*** Begin section ***

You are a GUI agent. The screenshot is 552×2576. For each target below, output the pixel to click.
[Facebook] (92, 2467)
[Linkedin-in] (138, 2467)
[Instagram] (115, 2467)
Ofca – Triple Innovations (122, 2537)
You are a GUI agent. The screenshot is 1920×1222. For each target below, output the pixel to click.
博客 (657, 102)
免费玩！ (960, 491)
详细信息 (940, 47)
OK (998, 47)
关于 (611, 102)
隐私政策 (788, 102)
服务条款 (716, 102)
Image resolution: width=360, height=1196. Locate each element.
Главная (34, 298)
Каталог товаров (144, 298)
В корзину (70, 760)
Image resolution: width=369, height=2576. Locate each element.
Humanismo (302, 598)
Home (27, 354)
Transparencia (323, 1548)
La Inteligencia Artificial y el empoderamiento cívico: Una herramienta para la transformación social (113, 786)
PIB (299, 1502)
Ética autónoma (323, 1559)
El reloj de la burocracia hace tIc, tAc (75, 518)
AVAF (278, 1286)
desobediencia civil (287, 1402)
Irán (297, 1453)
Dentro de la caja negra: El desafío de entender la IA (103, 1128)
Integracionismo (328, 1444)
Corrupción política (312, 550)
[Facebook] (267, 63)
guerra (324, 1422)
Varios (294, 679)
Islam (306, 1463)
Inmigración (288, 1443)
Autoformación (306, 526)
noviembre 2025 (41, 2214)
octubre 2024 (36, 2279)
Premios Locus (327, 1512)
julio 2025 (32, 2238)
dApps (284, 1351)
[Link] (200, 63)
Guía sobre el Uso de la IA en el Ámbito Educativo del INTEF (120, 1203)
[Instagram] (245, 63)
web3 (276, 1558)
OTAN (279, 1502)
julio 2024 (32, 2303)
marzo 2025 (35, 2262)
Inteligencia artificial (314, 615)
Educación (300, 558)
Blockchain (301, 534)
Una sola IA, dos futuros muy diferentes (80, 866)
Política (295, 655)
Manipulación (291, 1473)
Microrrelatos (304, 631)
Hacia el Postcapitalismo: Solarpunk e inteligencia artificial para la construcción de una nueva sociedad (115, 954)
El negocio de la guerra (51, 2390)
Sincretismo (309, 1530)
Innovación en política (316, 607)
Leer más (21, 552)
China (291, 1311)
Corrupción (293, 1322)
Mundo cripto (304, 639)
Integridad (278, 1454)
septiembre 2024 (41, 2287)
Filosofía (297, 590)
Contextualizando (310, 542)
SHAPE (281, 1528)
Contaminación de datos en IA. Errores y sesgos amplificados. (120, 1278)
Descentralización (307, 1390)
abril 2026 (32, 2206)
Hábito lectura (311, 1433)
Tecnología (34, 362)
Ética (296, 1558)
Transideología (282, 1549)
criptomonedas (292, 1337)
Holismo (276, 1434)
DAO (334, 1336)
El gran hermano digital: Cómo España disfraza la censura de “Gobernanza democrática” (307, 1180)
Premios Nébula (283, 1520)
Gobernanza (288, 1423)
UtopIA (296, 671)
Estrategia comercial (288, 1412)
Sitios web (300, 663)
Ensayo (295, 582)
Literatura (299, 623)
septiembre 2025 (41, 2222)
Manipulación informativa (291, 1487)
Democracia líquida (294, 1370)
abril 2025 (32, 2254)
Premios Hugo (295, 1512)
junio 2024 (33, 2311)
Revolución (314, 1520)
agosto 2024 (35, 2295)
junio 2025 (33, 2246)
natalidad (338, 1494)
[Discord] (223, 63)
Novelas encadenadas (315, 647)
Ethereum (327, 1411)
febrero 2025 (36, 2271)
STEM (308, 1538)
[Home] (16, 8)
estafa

*** End section ***

What you are asked to do:
Reproduce only the lines between the line containing "Guía sobre el" and the last line of the records, those two lines included, exactly.

Solution for this exercise:
Guía sobre el Uso de la IA en el Ámbito Educativo del INTEF (120, 1203)
[Instagram] (245, 63)
web3 (276, 1558)
OTAN (279, 1502)
julio 2024 (32, 2303)
marzo 2025 (35, 2262)
Inteligencia artificial (314, 615)
Educación (300, 558)
Blockchain (301, 534)
Una sola IA, dos futuros muy diferentes (80, 866)
Política (295, 655)
Manipulación (291, 1473)
Microrrelatos (304, 631)
Hacia el Postcapitalismo: Solarpunk e inteligencia artificial para la construcción de una nueva sociedad (115, 954)
El negocio de la guerra (51, 2390)
Sincretismo (309, 1530)
Innovación en política (316, 607)
Leer más (21, 552)
China (291, 1311)
Corrupción (293, 1322)
Mundo cripto (304, 639)
Integridad (278, 1454)
septiembre 2024 (41, 2287)
Filosofía (297, 590)
Contextualizando (310, 542)
SHAPE (281, 1528)
Contaminación de datos en IA. Errores y sesgos amplificados. (120, 1278)
Descentralización (307, 1390)
abril 2026 (32, 2206)
Hábito lectura (311, 1433)
Tecnología (34, 362)
Ética (296, 1558)
Transideología (282, 1549)
criptomonedas (292, 1337)
Holismo (276, 1434)
DAO (334, 1336)
El gran hermano digital: Cómo España disfraza la censura de “Gobernanza democrática” (307, 1180)
Premios Nébula (283, 1520)
Gobernanza (288, 1423)
UtopIA (296, 671)
Estrategia comercial (288, 1412)
Sitios web (300, 663)
Ensayo (295, 582)
Literatura (299, 623)
septiembre 2025 (41, 2222)
Manipulación informativa (291, 1487)
Democracia líquida (294, 1370)
abril 2025 (32, 2254)
Premios Hugo (295, 1512)
junio 2024 (33, 2311)
Revolución (314, 1520)
agosto 2024 (35, 2295)
junio 2025 (33, 2246)
natalidad (338, 1494)
[Discord] (223, 63)
Novelas encadenadas (315, 647)
Ethereum (327, 1411)
febrero 2025 (36, 2271)
STEM (308, 1538)
[Home] (16, 8)
estafa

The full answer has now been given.